Барзелли танцевала в центре комнаты с высоким молодым человеком, на котором была рубашка с короткими рукавами. Актриса была в черной блузке с глубоким овальным вырезом и узких зеленых брюках; ее босые ноги двигались по мраморному полу. В гостиной находились двое других молодых мужчин в темных костюмах. Один из них лежал на белом диване; его черные остроносые туфли покоились на мягком пушистом валике. На груди человека стоял бокал. Мужчины посмотрели на вошедшего Джека как бы нехотя, без интереса, и снова перевели свои темные затуманенные глаза с длинными ресницами на танцующую пару. Это были не те юноши, которых Джек видел в гостиничном баре и позже – в ночном клубе, но представители той же породы. Рядовые римского легиона, подумал Джек, которые всегда под рукой в нужном количестве. Других женщин в комнате не было. Никто еще не раскрыл рта, а Джек уже понял, что все присутствовавшие здесь, за исключением Барзелли, пили все воскресенье.
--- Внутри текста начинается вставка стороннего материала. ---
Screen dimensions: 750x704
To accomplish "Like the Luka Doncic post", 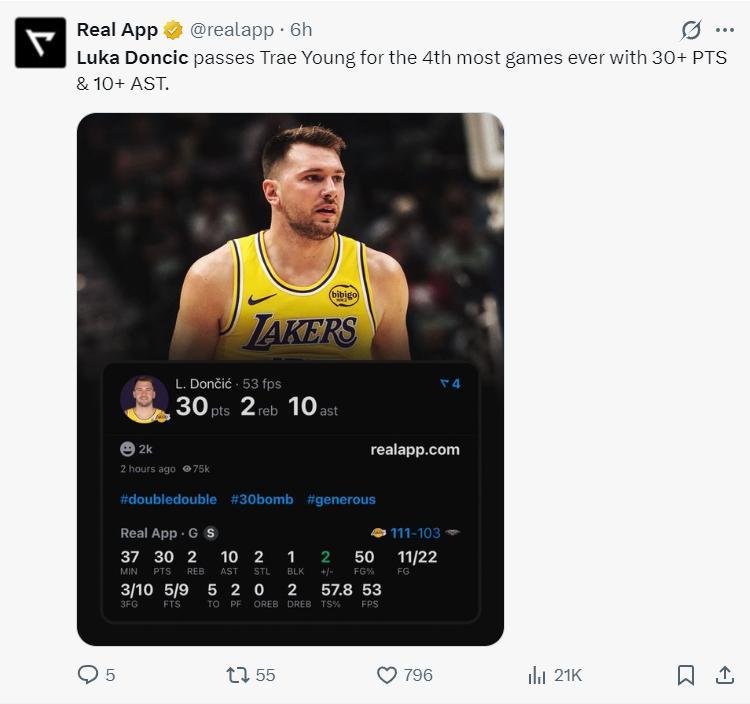I will coord(387,675).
Барзелли заметила Джека. Она улыбнулась, поприветствовала его, медленно помахав длинными пальцами, но не перестала танцевать.
– Напитки в углу, мистер, – сказала она.
Джек остановился у порога, глядя на актрису. Он испытывал неловкость, казался себе случайным прохожим, невольно ставшим свидетелем сцены, которую ему не хотелось видеть. Если бы в комнате присутствовала еще одна женщина, Джек чувствовал бы себя более раскованно. Он увидел в происходящем некий таинственный, порочный ритуал, повторяющийся уже в миллионный раз, извращенный, волнующий плоть праздник скуки, пресыщенности, чувственности, паразитизма, роскоши.